◆ **WHAT THE EXERCISE ASKS**: Your answer must be every record below, written out exactly as it appears.
───── SOURCE DATA
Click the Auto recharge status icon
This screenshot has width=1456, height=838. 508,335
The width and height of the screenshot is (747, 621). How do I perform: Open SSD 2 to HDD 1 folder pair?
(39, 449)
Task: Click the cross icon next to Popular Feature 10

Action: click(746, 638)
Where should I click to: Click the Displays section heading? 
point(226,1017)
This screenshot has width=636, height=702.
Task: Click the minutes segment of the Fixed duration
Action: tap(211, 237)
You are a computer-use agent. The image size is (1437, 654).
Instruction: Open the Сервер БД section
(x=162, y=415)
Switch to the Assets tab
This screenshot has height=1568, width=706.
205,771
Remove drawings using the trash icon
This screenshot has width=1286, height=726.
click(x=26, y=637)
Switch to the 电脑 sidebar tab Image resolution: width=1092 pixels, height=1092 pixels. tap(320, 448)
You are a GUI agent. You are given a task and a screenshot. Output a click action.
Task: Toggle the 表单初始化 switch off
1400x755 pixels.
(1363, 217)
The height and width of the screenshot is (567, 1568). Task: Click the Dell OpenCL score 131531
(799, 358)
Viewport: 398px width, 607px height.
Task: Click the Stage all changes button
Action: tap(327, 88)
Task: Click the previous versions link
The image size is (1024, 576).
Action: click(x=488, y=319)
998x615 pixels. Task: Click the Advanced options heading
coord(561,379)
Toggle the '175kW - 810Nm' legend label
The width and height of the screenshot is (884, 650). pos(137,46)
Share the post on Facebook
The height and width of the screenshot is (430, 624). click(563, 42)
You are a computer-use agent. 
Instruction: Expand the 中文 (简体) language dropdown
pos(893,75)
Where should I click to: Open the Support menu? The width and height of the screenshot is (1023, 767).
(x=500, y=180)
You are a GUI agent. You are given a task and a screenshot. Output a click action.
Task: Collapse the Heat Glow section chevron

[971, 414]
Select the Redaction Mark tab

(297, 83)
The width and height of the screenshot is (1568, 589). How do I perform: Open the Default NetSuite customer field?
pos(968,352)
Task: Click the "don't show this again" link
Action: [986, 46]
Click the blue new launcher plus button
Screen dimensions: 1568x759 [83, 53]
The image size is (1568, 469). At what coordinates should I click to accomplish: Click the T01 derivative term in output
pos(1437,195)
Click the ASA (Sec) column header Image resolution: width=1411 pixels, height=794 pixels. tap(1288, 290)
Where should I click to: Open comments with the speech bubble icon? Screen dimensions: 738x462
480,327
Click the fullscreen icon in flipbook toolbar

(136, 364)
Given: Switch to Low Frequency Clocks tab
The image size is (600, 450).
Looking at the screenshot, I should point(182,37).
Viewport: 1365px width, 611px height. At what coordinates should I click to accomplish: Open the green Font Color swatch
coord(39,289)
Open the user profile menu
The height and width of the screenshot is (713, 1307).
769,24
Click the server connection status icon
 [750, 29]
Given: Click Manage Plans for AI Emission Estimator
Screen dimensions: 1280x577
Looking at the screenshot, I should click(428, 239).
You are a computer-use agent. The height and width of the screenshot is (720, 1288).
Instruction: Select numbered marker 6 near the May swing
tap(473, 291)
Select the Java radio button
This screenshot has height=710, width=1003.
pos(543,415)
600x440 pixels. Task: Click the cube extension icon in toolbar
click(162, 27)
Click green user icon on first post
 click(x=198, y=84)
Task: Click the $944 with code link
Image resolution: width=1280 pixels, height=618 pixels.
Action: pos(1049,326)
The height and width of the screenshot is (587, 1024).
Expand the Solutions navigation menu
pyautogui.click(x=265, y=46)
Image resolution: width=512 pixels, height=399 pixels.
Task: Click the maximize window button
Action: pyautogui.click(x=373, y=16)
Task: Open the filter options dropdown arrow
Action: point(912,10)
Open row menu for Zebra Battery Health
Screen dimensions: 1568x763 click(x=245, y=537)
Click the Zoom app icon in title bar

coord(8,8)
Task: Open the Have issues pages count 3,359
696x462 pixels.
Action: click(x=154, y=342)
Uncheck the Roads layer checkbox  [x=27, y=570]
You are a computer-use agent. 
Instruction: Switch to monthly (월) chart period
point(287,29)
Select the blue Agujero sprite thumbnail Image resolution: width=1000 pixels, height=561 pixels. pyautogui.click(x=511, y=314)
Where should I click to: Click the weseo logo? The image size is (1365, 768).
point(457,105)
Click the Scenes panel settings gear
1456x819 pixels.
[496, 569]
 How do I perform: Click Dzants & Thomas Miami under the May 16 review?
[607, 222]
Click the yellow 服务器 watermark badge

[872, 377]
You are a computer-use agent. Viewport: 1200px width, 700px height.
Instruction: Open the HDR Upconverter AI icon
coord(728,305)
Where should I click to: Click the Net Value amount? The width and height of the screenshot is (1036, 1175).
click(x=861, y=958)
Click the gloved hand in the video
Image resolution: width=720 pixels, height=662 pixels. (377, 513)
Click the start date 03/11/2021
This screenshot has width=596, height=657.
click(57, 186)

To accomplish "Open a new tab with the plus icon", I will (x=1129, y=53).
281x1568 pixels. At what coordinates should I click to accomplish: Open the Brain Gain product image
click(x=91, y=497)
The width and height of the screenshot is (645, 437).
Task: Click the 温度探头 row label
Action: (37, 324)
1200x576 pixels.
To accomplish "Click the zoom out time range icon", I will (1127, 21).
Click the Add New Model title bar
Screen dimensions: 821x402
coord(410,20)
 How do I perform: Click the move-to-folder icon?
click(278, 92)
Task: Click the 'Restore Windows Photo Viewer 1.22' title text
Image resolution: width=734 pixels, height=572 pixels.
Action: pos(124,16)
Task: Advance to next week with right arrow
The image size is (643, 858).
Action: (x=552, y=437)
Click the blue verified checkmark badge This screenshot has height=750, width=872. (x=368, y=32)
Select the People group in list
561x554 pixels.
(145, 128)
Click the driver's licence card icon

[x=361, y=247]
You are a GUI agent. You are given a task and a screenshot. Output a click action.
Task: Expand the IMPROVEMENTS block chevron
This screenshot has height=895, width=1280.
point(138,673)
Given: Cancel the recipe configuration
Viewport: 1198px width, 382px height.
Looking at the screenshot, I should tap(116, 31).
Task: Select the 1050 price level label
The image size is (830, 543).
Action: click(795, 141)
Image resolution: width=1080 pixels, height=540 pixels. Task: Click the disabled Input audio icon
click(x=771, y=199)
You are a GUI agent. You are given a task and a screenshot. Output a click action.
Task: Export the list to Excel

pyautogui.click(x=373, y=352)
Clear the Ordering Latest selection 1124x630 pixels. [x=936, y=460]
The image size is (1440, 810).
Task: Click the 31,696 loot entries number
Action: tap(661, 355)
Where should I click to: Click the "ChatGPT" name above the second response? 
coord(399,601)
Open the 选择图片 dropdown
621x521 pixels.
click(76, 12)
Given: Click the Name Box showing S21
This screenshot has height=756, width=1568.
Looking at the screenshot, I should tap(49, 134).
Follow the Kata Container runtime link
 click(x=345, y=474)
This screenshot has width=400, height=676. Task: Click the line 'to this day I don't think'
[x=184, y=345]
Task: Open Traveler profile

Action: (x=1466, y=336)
──────────
◆ **TASK SOLUTION**:
Click the Auto recharge status icon
This screenshot has width=1456, height=838. 508,335
The width and height of the screenshot is (747, 621). How do I perform: Open SSD 2 to HDD 1 folder pair?
(39, 449)
Task: Click the cross icon next to Popular Feature 10

Action: click(746, 638)
Where should I click to: Click the Displays section heading? 
point(226,1017)
This screenshot has width=636, height=702.
Task: Click the minutes segment of the Fixed duration
Action: tap(211, 237)
You are a computer-use agent. The image size is (1437, 654).
Instruction: Open the Сервер БД section
(x=162, y=415)
Switch to the Assets tab
This screenshot has height=1568, width=706.
205,771
Remove drawings using the trash icon
This screenshot has width=1286, height=726.
click(x=26, y=637)
Switch to the 电脑 sidebar tab Image resolution: width=1092 pixels, height=1092 pixels. tap(320, 448)
You are a GUI agent. You are given a task and a screenshot. Output a click action.
Task: Toggle the 表单初始化 switch off
1400x755 pixels.
(1363, 217)
The height and width of the screenshot is (567, 1568). Task: Click the Dell OpenCL score 131531
(799, 358)
Viewport: 398px width, 607px height.
Task: Click the Stage all changes button
Action: tap(327, 88)
Task: Click the previous versions link
The image size is (1024, 576).
Action: click(x=488, y=319)
998x615 pixels. Task: Click the Advanced options heading
coord(561,379)
Toggle the '175kW - 810Nm' legend label
The width and height of the screenshot is (884, 650). pos(137,46)
Share the post on Facebook
The height and width of the screenshot is (430, 624). click(563, 42)
You are a computer-use agent. 
Instruction: Expand the 中文 (简体) language dropdown
pos(893,75)
Where should I click to: Open the Support menu? The width and height of the screenshot is (1023, 767).
(x=500, y=180)
You are a GUI agent. You are given a task and a screenshot. Output a click action.
Task: Collapse the Heat Glow section chevron

[971, 414]
Select the Redaction Mark tab

(297, 83)
The width and height of the screenshot is (1568, 589). How do I perform: Open the Default NetSuite customer field?
pos(968,352)
Task: Click the "don't show this again" link
Action: [986, 46]
Click the blue new launcher plus button
Screen dimensions: 1568x759 [83, 53]
The image size is (1568, 469). At what coordinates should I click to accomplish: Click the T01 derivative term in output
pos(1437,195)
Click the ASA (Sec) column header Image resolution: width=1411 pixels, height=794 pixels. tap(1288, 290)
Where should I click to: Open comments with the speech bubble icon? Screen dimensions: 738x462
480,327
Click the fullscreen icon in flipbook toolbar

(136, 364)
Given: Switch to Low Frequency Clocks tab
The image size is (600, 450).
Looking at the screenshot, I should point(182,37).
Viewport: 1365px width, 611px height. At what coordinates should I click to accomplish: Open the green Font Color swatch
coord(39,289)
Open the user profile menu
The height and width of the screenshot is (713, 1307).
769,24
Click the server connection status icon
 [750, 29]
Given: Click Manage Plans for AI Emission Estimator
Screen dimensions: 1280x577
Looking at the screenshot, I should click(428, 239).
You are a computer-use agent. The height and width of the screenshot is (720, 1288).
Instruction: Select numbered marker 6 near the May swing
tap(473, 291)
Select the Java radio button
This screenshot has height=710, width=1003.
pos(543,415)
600x440 pixels. Task: Click the cube extension icon in toolbar
click(162, 27)
Click green user icon on first post
 click(x=198, y=84)
Task: Click the $944 with code link
Image resolution: width=1280 pixels, height=618 pixels.
Action: pos(1049,326)
The height and width of the screenshot is (587, 1024).
Expand the Solutions navigation menu
pyautogui.click(x=265, y=46)
Image resolution: width=512 pixels, height=399 pixels.
Task: Click the maximize window button
Action: pyautogui.click(x=373, y=16)
Task: Open the filter options dropdown arrow
Action: point(912,10)
Open row menu for Zebra Battery Health
Screen dimensions: 1568x763 click(x=245, y=537)
Click the Zoom app icon in title bar

coord(8,8)
Task: Open the Have issues pages count 3,359
696x462 pixels.
Action: click(x=154, y=342)
Uncheck the Roads layer checkbox  [x=27, y=570]
You are a computer-use agent. 
Instruction: Switch to monthly (월) chart period
point(287,29)
Select the blue Agujero sprite thumbnail Image resolution: width=1000 pixels, height=561 pixels. pyautogui.click(x=511, y=314)
Where should I click to: Click the weseo logo? The image size is (1365, 768).
point(457,105)
Click the Scenes panel settings gear
1456x819 pixels.
[496, 569]
 How do I perform: Click Dzants & Thomas Miami under the May 16 review?
[607, 222]
Click the yellow 服务器 watermark badge

[872, 377]
You are a computer-use agent. Viewport: 1200px width, 700px height.
Instruction: Open the HDR Upconverter AI icon
coord(728,305)
Where should I click to: Click the Net Value amount? The width and height of the screenshot is (1036, 1175).
click(x=861, y=958)
Click the gloved hand in the video
Image resolution: width=720 pixels, height=662 pixels. (377, 513)
Click the start date 03/11/2021
This screenshot has width=596, height=657.
click(57, 186)

To accomplish "Open a new tab with the plus icon", I will (x=1129, y=53).
281x1568 pixels. At what coordinates should I click to accomplish: Open the Brain Gain product image
click(x=91, y=497)
The width and height of the screenshot is (645, 437).
Task: Click the 温度探头 row label
Action: (37, 324)
1200x576 pixels.
To accomplish "Click the zoom out time range icon", I will (1127, 21).
Click the Add New Model title bar
Screen dimensions: 821x402
coord(410,20)
 How do I perform: Click the move-to-folder icon?
click(278, 92)
Task: Click the 'Restore Windows Photo Viewer 1.22' title text
Image resolution: width=734 pixels, height=572 pixels.
Action: pos(124,16)
Task: Advance to next week with right arrow
The image size is (643, 858).
Action: (x=552, y=437)
Click the blue verified checkmark badge This screenshot has height=750, width=872. (x=368, y=32)
Select the People group in list
561x554 pixels.
(145, 128)
Click the driver's licence card icon

[x=361, y=247]
You are a GUI agent. You are given a task and a screenshot. Output a click action.
Task: Expand the IMPROVEMENTS block chevron
This screenshot has height=895, width=1280.
point(138,673)
Given: Cancel the recipe configuration
Viewport: 1198px width, 382px height.
Looking at the screenshot, I should tap(116, 31).
Task: Select the 1050 price level label
The image size is (830, 543).
Action: click(795, 141)
Image resolution: width=1080 pixels, height=540 pixels. Task: Click the disabled Input audio icon
click(x=771, y=199)
You are a GUI agent. You are given a task and a screenshot. Output a click action.
Task: Export the list to Excel

pyautogui.click(x=373, y=352)
Clear the Ordering Latest selection 1124x630 pixels. [x=936, y=460]
The image size is (1440, 810).
Task: Click the 31,696 loot entries number
Action: tap(661, 355)
Where should I click to: Click the "ChatGPT" name above the second response? 
coord(399,601)
Open the 选择图片 dropdown
621x521 pixels.
click(76, 12)
Given: Click the Name Box showing S21
This screenshot has height=756, width=1568.
Looking at the screenshot, I should tap(49, 134).
Follow the Kata Container runtime link
 click(x=345, y=474)
This screenshot has width=400, height=676. Task: Click the line 'to this day I don't think'
[x=184, y=345]
Task: Open Traveler profile

Action: (x=1466, y=336)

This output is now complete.